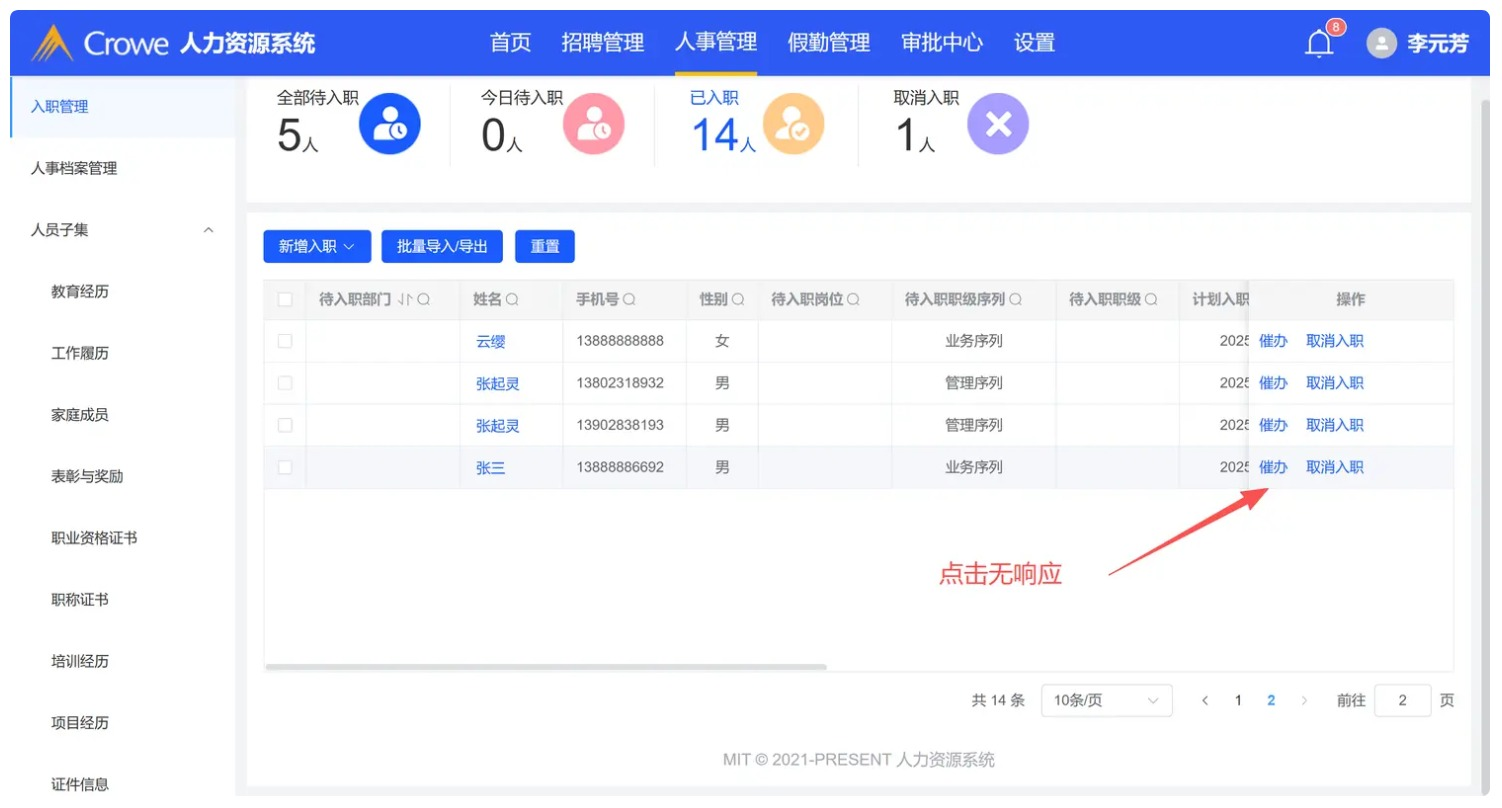Click the horizontal table scrollbar

[545, 666]
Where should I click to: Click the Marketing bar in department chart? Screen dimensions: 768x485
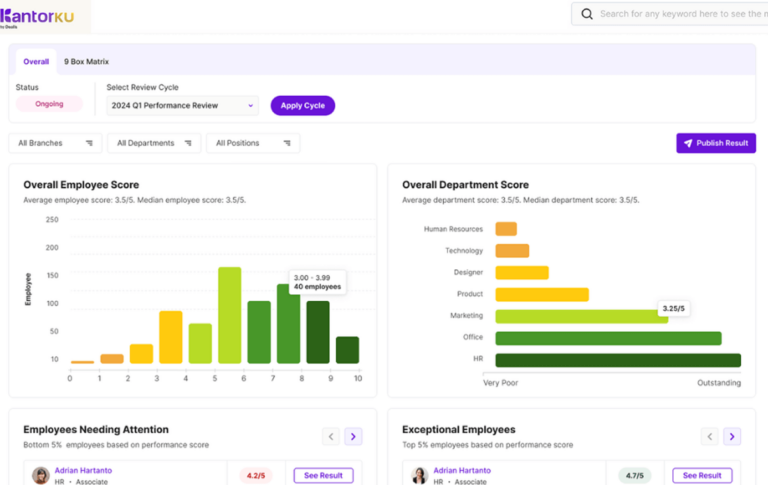click(x=581, y=316)
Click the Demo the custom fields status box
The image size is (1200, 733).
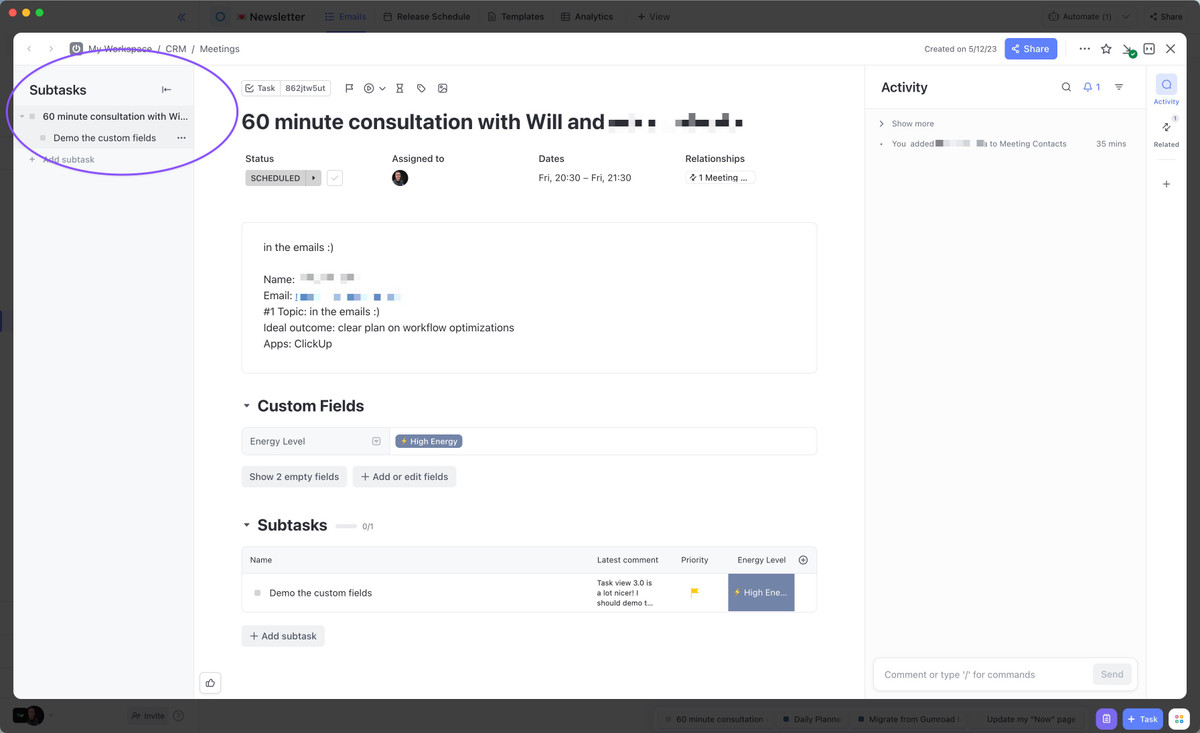tap(257, 593)
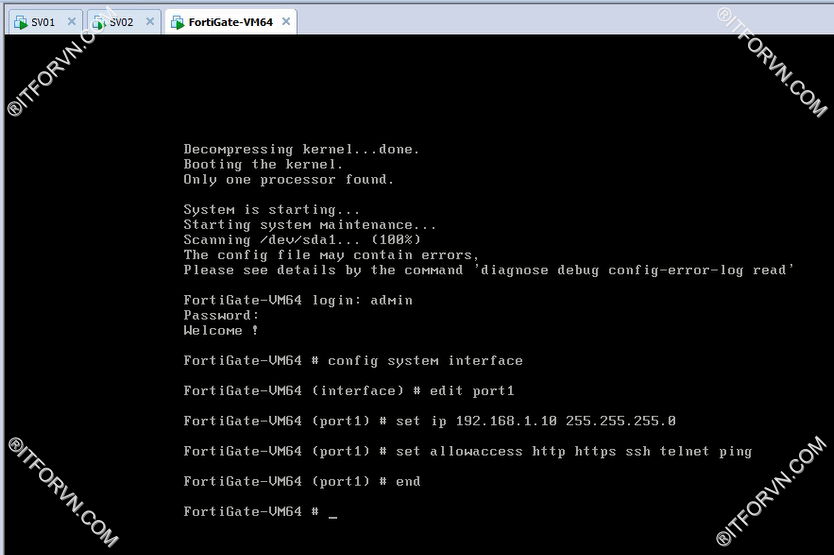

▶ INSTRUCTIONS TO FOLLOW
Print, exactly and without pictures, the lines from the one holding "Where should I" through the last line of the entries above, both included.

▶ OUTPUT FOR THIS TASK
Where should I click to: Click the Marketing bar in department chart? Screen dimensions: 768x485
click(x=581, y=316)
Click the Demo the custom fields status box
The image size is (1200, 733).
tap(257, 593)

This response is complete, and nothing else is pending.